Maiduguri unrest: Nigeria police 'thwart suicide blast'
Nigerian police say they killed a man who tried to carry out a car bomb attack on the police headquarters of a violence-torn north-east city.
The man was shot dead as he drove the explosives-laden car into the police compound in Maiduguri, police said.
Police spokesmen said several containers of both gunpowder and petrol were found in the car.
Maiduguri has been in the grip of fighting between soldiers and the radical Islamist sect Boko Haram.
Thousands of people have fled the area in recent weeks as fighting around the city has intensified.
The group, whose name roughly translates as "Western education is forbidden", is fighting to topple the government and create an Islamic state.

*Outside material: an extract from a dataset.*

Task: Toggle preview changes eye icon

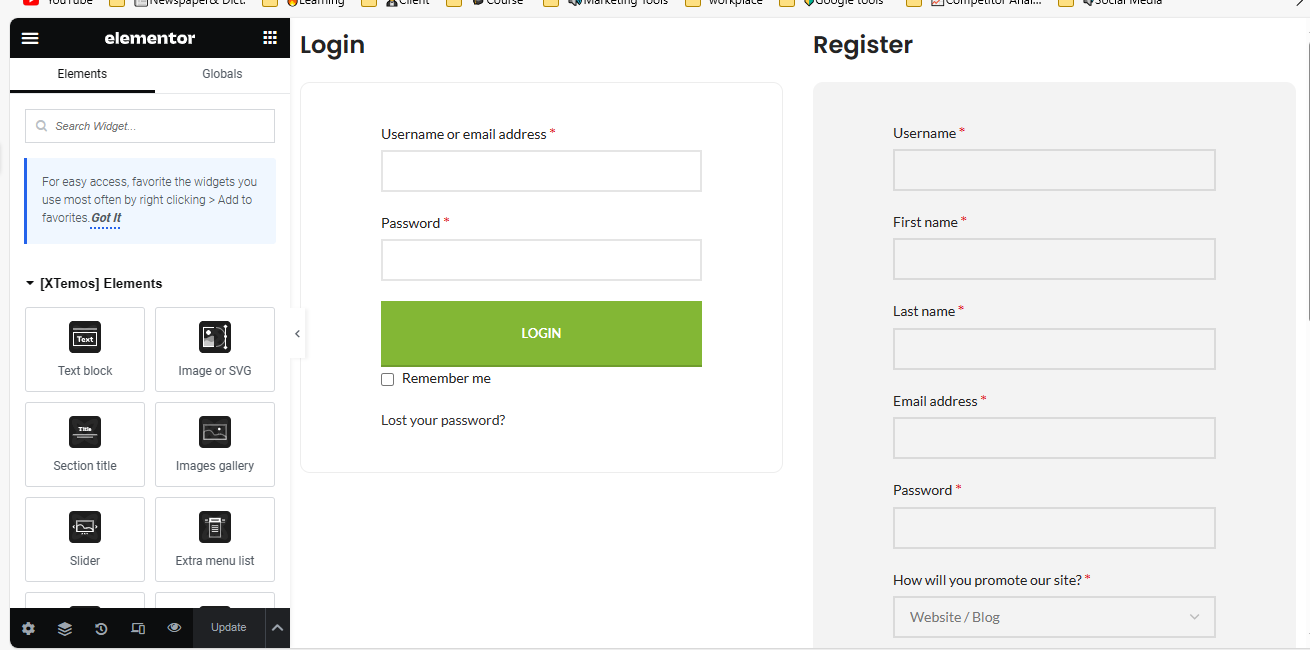Action: [174, 628]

"Our men succeeded in killing a would-be suicide bomber who attempted to force his way into the police headquarters," state police commissioner Simeon Midenda said.

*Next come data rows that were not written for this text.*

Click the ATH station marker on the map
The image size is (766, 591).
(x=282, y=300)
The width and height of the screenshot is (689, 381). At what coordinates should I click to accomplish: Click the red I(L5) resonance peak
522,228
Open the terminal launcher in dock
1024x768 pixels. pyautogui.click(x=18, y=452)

He said the incident happened during the screening of potential police recruits and 1,500 hopefuls were in the grounds at the time.

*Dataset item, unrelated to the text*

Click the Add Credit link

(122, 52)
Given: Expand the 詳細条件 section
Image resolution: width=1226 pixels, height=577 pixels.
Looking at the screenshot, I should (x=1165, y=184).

"Our initial suspicion is the attacker is from the Boko Haram sect," he was quoted by the AFP news agency as saying.
Two years ago, Nigeria's security forces brutally suppressed an uprising by the sect, destroying its compound in Maiduguri - the capital of Borno state - and then capturing and killing its leader Mohammed Yusuf.
Instead of disappearing, the group re-emerged last September and vowed to avenge its leader's death.
The BBC's Bilkisu Babangida in Maiduguri says it is the first time the police headquarters in Maiduguri has been targeted by a car bomber.
Last month, motorbikes were banned in of Maiduguri to prevent drive-by assassinations of security officers and politicians by sect members.
In June, Boko Haram said it had carried out an attack on the headquarters of the Nigerian police in Abuja, which killed at least six people.
In response, the security forces launched another crackdown on the group and fighting has intensified in recent weeks.
But correspondents say many people in Maiduguri and elsewhere in the state of Borno say they do not know whether to be more scared of Boko Haram or the security forces.
The governor of Borno recently admitted that the army has been guilty of excesses during operations to counter Boko Haram.
A committee is due to report back to Nigeria's president on the security situation in Borno state and the prospects for opening negotiations with Boko Haram.